Este nado a contracorriente también le sucede tanto a Ane (Patricia López Arnaiz) como a Lucía (la pequeña Sofía Otero, premiada en el Festival de Berlín), madre e hija en “20.000 especies de abejas” (2023), cuando se enfrentan a miradas ajenas. En su nueva película, Urresola traspasa otro viaje familiar desde la vida independiente en la ciudad a la compartición del mundo rural.
Aprovechando las vacaciones, Ane decide marcharse con sus hijos a la villa donde viven su madre y su tía apicultora, Lourdes (Ane Gabarain). Regresa con la intención de trabajar en el viejo taller de escultura de su padre para presentar un trabajo que podría cambiar su trayectoria profesional, pero también le sirve de cobijo después de una crisis de pareja. Lucía, por su parte, se pasa el verano acompañando a su tía a cuidar de las abejas o jugando en el río con una amiga. La gran preocupación de la niña, sin embargo, asoma cuando se mira en el espejo y no se reconoce de la misma manera que lo hacen las personas que la llaman Aitor.
Temas de identidad transexual y reconocimiento del cuerpo a la temprana edad de ocho años se desvelan en la ópera prima de Urresola con la misma naturalidad que define al reparto consolidado por las distintas generaciones de mujeres. No falta representación de conservadoras y liberales en el debate, pero la mayor de las veces la fotografía de Gina Ferrer se centra en las reacciones de Lucía en un mundo de adultos.
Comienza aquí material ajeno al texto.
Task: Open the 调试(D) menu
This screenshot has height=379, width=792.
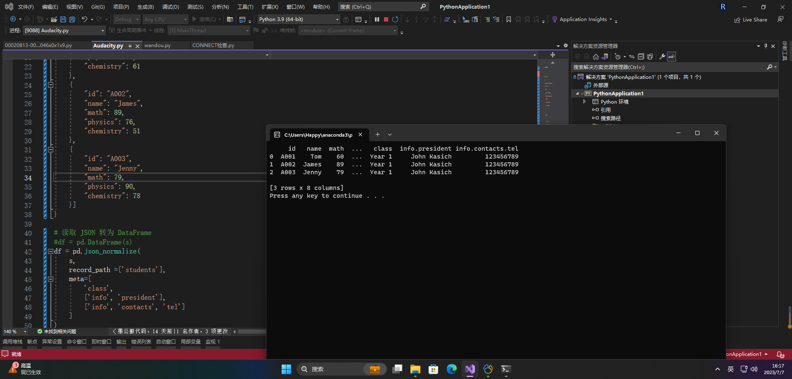Action: pos(171,7)
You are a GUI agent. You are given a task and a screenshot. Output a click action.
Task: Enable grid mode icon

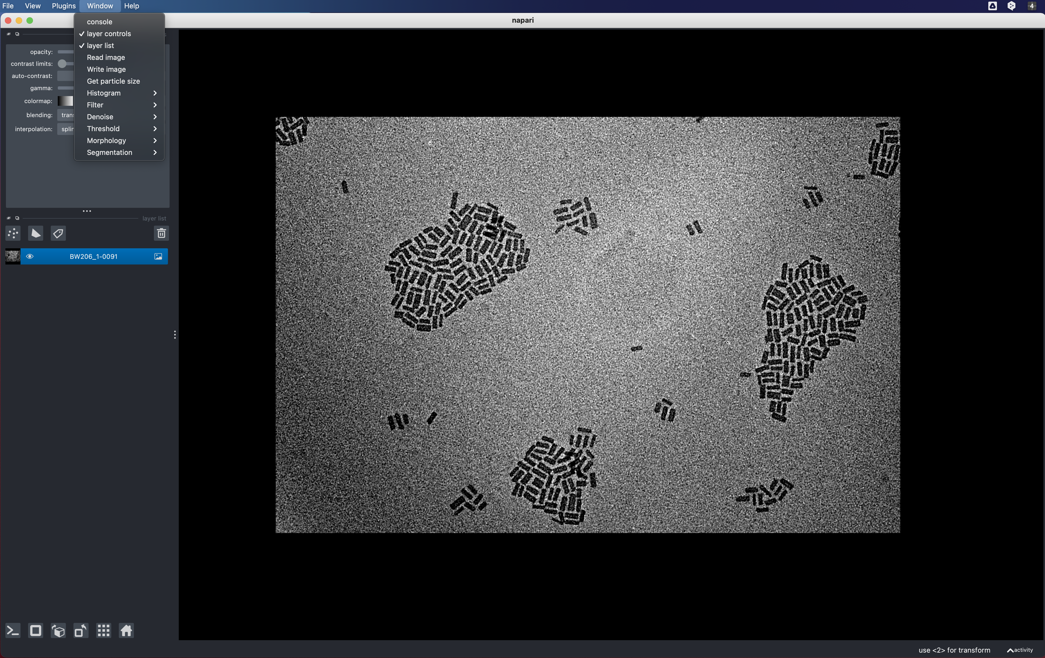[103, 630]
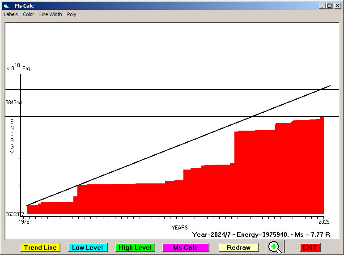
Task: Maximize the Ms Calc window
Action: tap(330, 6)
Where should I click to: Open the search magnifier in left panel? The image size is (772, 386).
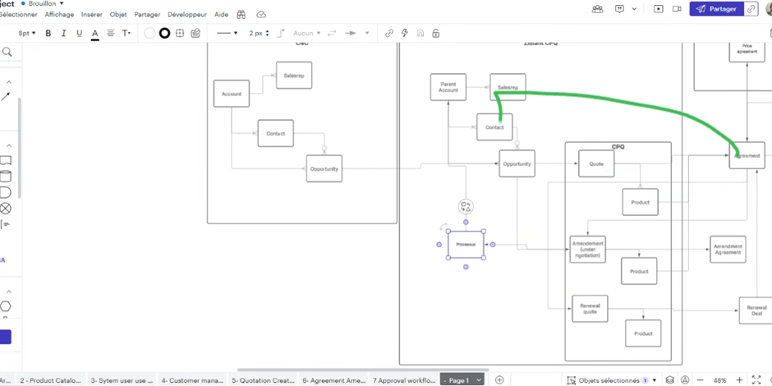click(7, 53)
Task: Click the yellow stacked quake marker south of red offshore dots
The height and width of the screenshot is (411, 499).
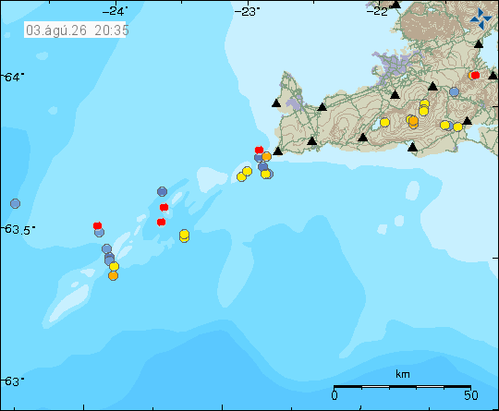Action: (184, 236)
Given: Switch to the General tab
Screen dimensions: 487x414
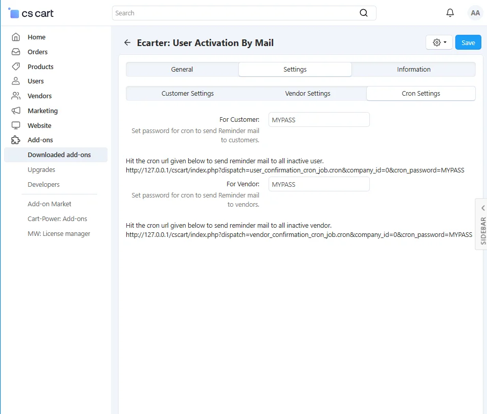Looking at the screenshot, I should (x=182, y=70).
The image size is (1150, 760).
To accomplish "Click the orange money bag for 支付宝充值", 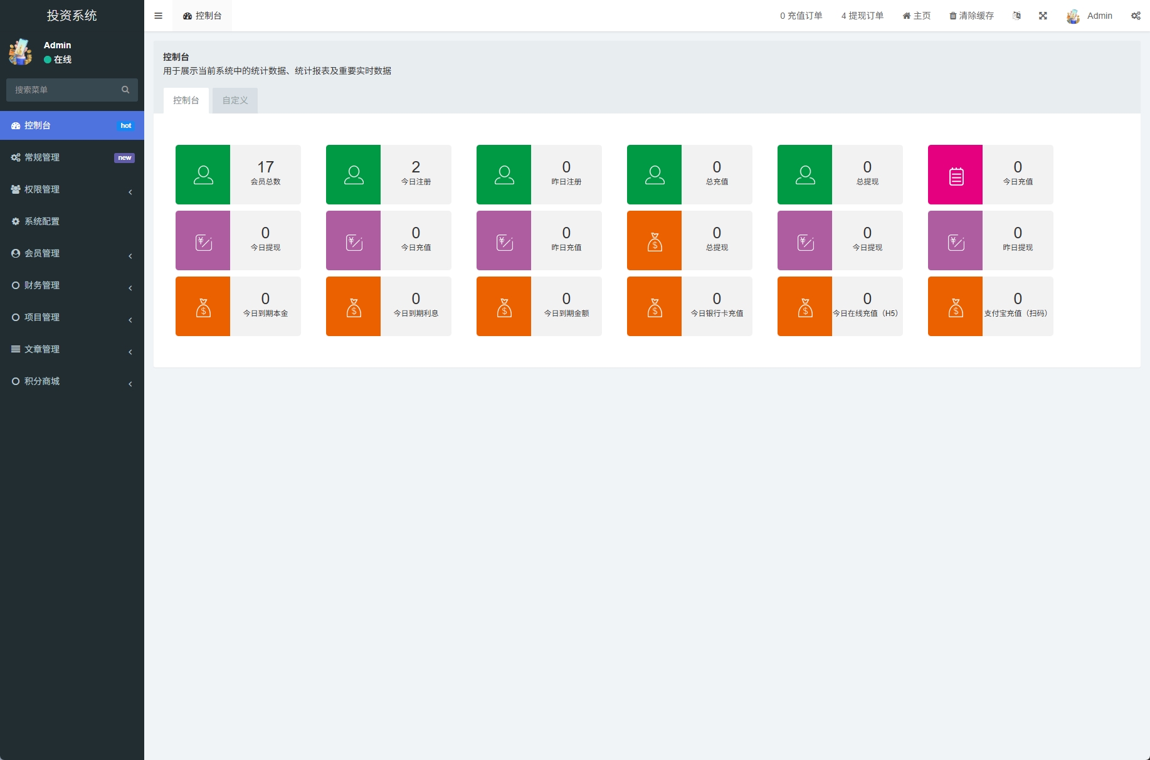I will pyautogui.click(x=955, y=306).

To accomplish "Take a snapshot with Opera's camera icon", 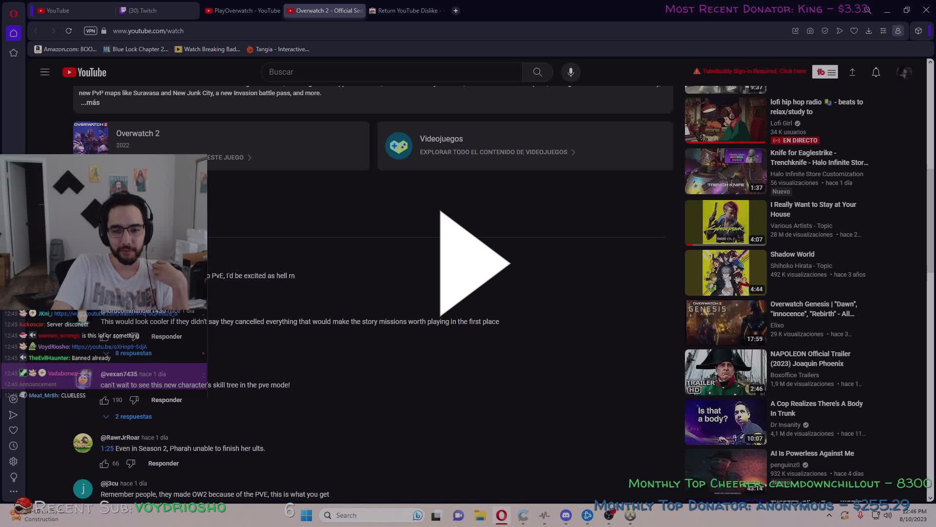I will [810, 31].
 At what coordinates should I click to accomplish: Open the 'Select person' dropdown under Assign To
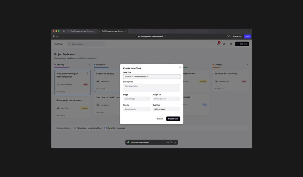(x=166, y=99)
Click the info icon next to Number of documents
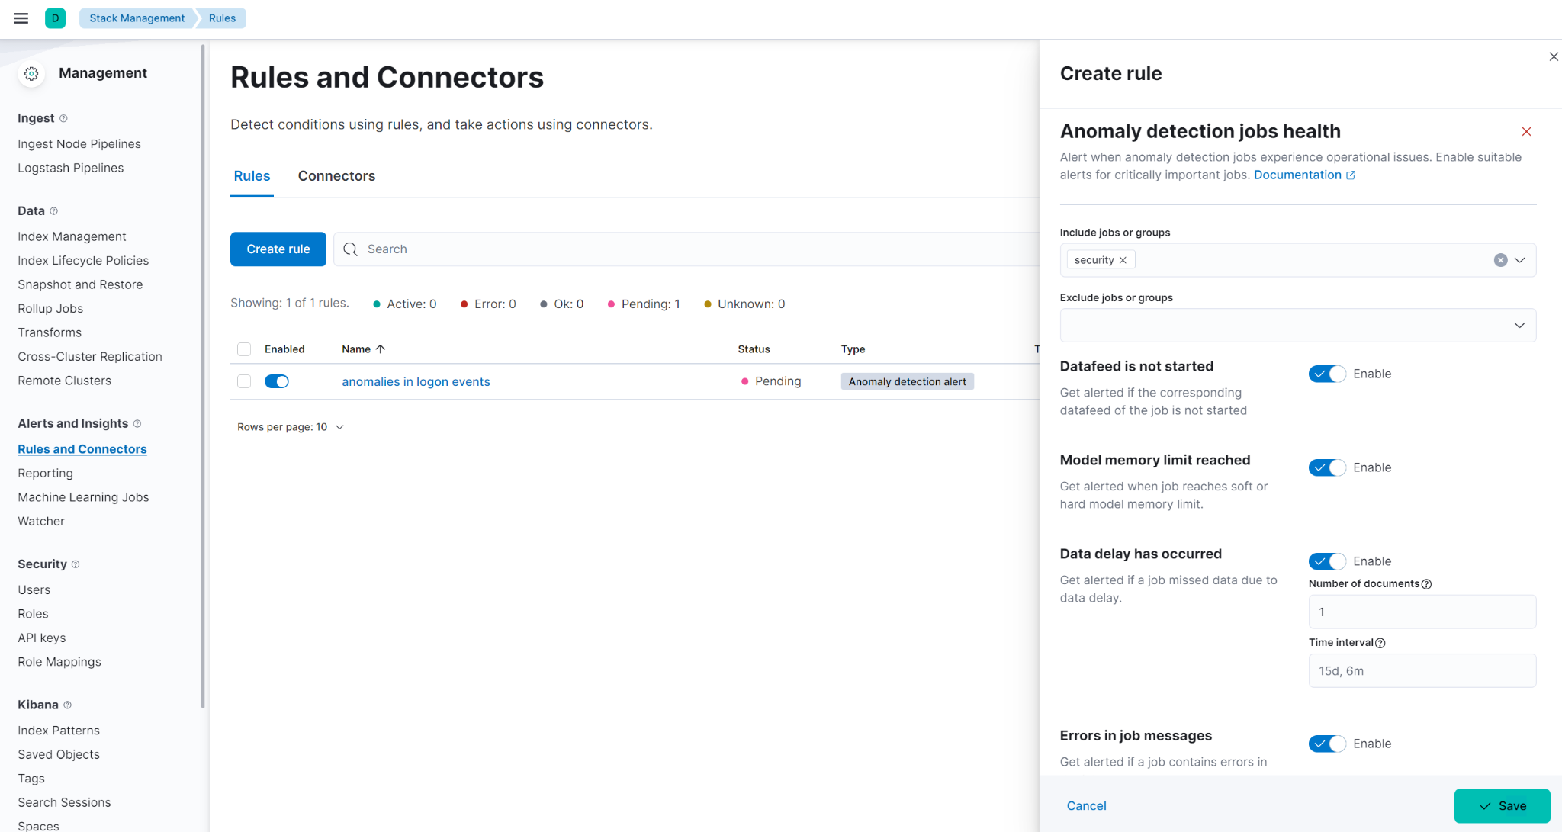1562x832 pixels. [1427, 583]
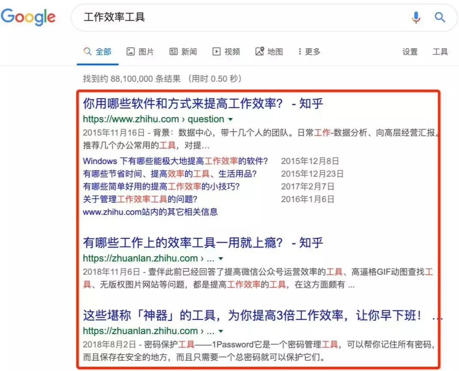Open the 设置 settings menu
Image resolution: width=459 pixels, height=371 pixels.
point(410,51)
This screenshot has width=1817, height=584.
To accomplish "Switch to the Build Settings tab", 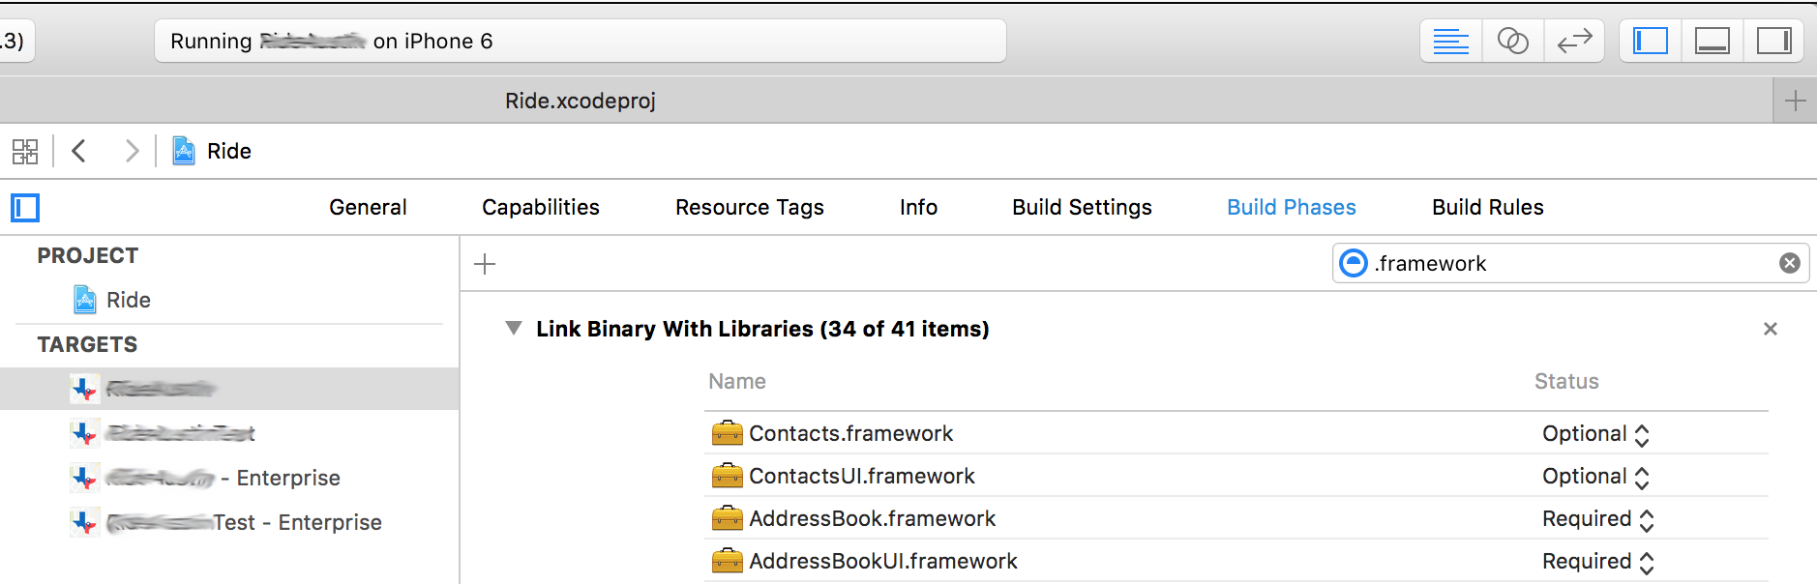I will coord(1082,208).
Un mundo, por cierto, desarrollado en plena naturaleza, donde Lucía no solo explora las condiciones físicas y sociales de su cuerpo, sino donde también puede dar rienda suelta a su curiosidad, en un lugar boscoso en el que todo está por descubrir. Circunscrita a esa “escuela Alcarràs” que define una nueva corriente del cine español, Urresola justifica su desplazamiento de la urbe al campo con la detallada mirada sobre las distintas disciplinas que remiten a una tradicional manualidad, unos cuidados personales y una identidad familiar. Por un lado, la escultura, con todas esas figuras anatómicas con las que tanto madre como hija se permiten moldear una vida sin géneros ni imposiciones sociales. Y por otro, la apicultura, donde los repetidos panales plasman la alegoría con un sistema patriarcal y tradicional, pero funcional.
Urresola traza con respeto las contradicciones sobre la aceptación de lo diferente en el seno familiar, pero también incorpora varios motivos intencionados que demarcan directamente una crítica social, educativa e incluso religiosa. La fe cristiana, presente de un modo u otro en la vida de la abuela y la tía de Lucía, pasa de puntillas sin calar demasiado sobre la identidad de la joven, quien decide elegir su propio imaginario divino y darle forma con el barro de su madre.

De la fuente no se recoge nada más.